- Texte -

Le décompte des voix de la présidentielle du 30 juillet 2018 a été lent, suscitant l’impatience de l’opposition zimbabwéenne qui avait très tôt annoncé la victoire « éclatante » de son champion. Il n’y a pas eu de victoire en fin de compte pour Nelson Chamisa, dirigeant du Mouvement pour la démocratie (MDC). Selon les résultats qui viennent d’être proclamés par la Zimbabwe Election Commission (ZEC), la présidentielle a été remportée par Emmerson Mnangagwa, candidat du parti au pouvoir à Harare depuis l’indépendance, la Zanu-PF. Avec 50,8% des voix contre 44,3 % pour Chamisa. La Zanu-PF a également raflé, avec 144 sièges contre 61 pour la MDC, la majorité absolue aux législatives qui se sont déroulées en même temps que la présidentielle.
Ces résultats officiels contredisent les annonces du MDC qui est persuadé qu’il y a eu fraudes et que les résultats sont truqués. L’annonce des résultats partiels des législatives avait d’ailleurs fait descendre dans la rue les militants de l’opposition qui se sont affrontés contre les forces de l’ordre, entraînant des morts parmi les manifestants. Qualifiant ces résultats de « faux », le candidat malheureux de la joute présidentielle a promis de porter l’affaire devant la justice.

- Bloc de données -
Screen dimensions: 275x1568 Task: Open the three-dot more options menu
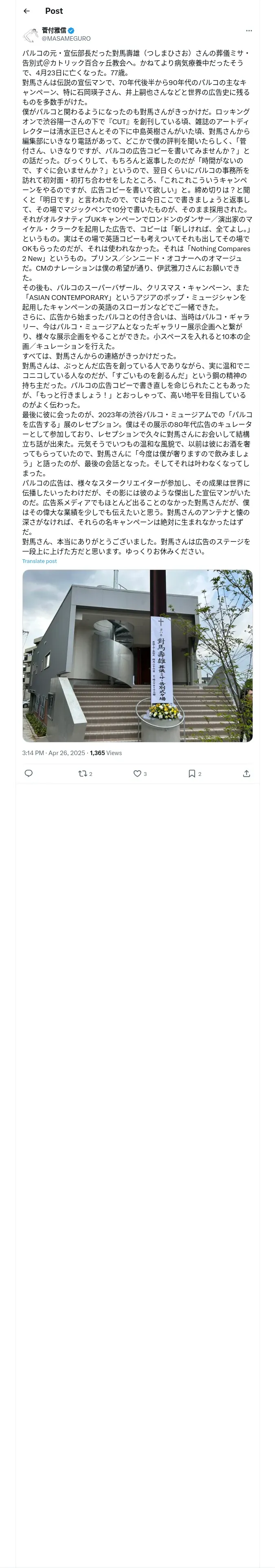click(x=249, y=31)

- À faire -
[a] Recopiez fidèlement le passage du texte sur l'élection présidentielle au Zimbabwe situé entre « Le décompte des » et « que la présidentielle. », ces deux extraits compris.
[b] Répondez aux questions suivantes d'après le texte sur l'élection présidentielle au Zimbabwe :
(i) Quel pourcentage des voix Emmerson Mnangagwa a-t-il obtenu ?
(ii) Combien de sièges la Zanu-PF a-t-elle remportés aux législatives ?
(iii) Devant quelle instance le candidat malheureux a-t-il promis de porter l'affaire ?
[c] Rédigez la suite du texte sur l'élection présidentielle au Zimbabwe après sa dernière phrase.

- Réponses -
[a]
Le décompte des voix de la présidentielle du 30 juillet 2018 a été lent, suscitant l’impatience de l’opposition zimbabwéenne qui avait très tôt annoncé la victoire « éclatante » de son champion. Il n’y a pas eu de victoire en fin de compte pour Nelson Chamisa, dirigeant du Mouvement pour la démocratie (MDC). Selon les résultats qui viennent d’être proclamés par la Zimbabwe Election Commission (ZEC), la présidentielle a été remportée par Emmerson Mnangagwa, candidat du parti au pouvoir à Harare depuis l’indépendance, la Zanu-PF. Avec 50,8% des voix contre 44,3 % pour Chamisa. La Zanu-PF a également raflé, avec 144 sièges contre 61 pour la MDC, la majorité absolue aux législatives qui se sont déroulées en même temps que la présidentielle.

[b]
(i) 50,8 % des voix.
(ii) 144 sièges.
(iii) Devant la justice.

[c]
Force est toutefois de reconnaître que malgré sa défaite, Nelson Chamisa a été « l’une des révélations de ce scrutin », selon Victor Magnani de l’Institut français des relations internationales (Ifri) qui suit de près les soubresauts de la vie politique zimbabwéenne. Successeur de l’ancien Premier ministre Morgan Tsvangirai à la tête du MDC, le principal parti de l’opposition, Nelson Chamisa, 40 ans, est la star montante de la vie politique zimbabwéenne. Pendant la campagne, sa jeunesse, son dynamisme, ses talents d’orateur avaient donné du fil à retordre à Emmerson Mnangagwa, président sortant et favori du scrutin. On se souvient au cours de la dernière semaine, les sondages donnaient les deux candidats au coude-à-coude.
Changement générationnel
Tous les observateurs de la campagne électorale ont remarqué pendant les meetings archi-pleins de l’opposition le formidable enthousiasme suscité parmi la jeunesse par son candidat, notamment dans les villes, qui lui étaient acquises. Mais, il se trouve que près de 60% de la population zimbabwéenne vit dans des régions rurales et elle vote traditionnellement pour la Zanu-PF. L’oubli de cet électorat rural pourrait être, selon Victor Magnani, l’une des explications des résultats, nettement en deçà de ce que la communication de l’opposition laissait espérer.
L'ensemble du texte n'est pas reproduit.